* _Tarea escrita_: Presenta como lista JSON de cadenas, por favor, las líneas de las entradas desde la que contiene "You are a computer-use agent. Image" hasta la que contiene "point(622,196)", ambas incluidas. Pon una cadena por línea, omite las líneas en blanco y no añadas ninguna otra línea.

* _Datos del ejercicio_:
________________

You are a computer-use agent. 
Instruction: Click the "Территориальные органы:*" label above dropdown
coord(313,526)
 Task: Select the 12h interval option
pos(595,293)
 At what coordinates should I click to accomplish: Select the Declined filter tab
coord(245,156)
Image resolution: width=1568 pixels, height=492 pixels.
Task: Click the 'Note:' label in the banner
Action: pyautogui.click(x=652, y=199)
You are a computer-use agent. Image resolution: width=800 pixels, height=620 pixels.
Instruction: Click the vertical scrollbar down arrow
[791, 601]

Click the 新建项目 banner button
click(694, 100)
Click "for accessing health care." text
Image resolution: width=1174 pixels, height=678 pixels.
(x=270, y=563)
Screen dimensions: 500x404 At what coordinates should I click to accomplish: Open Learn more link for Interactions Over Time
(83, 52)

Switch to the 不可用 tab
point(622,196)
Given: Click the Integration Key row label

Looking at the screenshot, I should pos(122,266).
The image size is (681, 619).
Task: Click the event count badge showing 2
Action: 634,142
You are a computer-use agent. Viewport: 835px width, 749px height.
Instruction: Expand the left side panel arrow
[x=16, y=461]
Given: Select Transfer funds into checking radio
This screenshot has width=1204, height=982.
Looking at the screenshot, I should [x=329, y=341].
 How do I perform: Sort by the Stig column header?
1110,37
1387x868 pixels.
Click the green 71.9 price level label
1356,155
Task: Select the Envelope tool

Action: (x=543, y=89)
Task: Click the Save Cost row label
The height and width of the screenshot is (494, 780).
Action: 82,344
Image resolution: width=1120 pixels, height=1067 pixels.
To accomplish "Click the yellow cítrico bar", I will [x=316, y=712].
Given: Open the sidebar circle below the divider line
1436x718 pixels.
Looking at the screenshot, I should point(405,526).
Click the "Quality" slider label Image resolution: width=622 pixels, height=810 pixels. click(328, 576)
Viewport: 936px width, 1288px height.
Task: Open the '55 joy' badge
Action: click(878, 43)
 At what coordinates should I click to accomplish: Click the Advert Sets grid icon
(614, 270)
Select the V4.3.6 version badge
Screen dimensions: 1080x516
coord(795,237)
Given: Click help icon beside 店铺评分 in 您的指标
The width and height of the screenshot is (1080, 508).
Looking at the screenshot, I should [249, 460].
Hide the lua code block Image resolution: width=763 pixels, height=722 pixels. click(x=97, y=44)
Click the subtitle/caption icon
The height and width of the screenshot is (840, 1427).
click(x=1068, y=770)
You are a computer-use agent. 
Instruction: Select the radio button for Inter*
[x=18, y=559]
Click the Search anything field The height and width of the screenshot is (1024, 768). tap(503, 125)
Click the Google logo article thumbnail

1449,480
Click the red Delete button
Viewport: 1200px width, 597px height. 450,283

________________

* _Respuesta del ejercicio_:
[
  "You are a computer-use agent. Image resolution: width=800 pixels, height=620 pixels.",
  "Instruction: Click the vertical scrollbar down arrow",
  "[791, 601]",
  "Click the 新建项目 banner button",
  "click(694, 100)",
  "Click \"for accessing health care.\" text",
  "Image resolution: width=1174 pixels, height=678 pixels.",
  "(x=270, y=563)",
  "Screen dimensions: 500x404 At what coordinates should I click to accomplish: Open Learn more link for Interactions Over Time",
  "(83, 52)",
  "Switch to the 不可用 tab",
  "point(622,196)"
]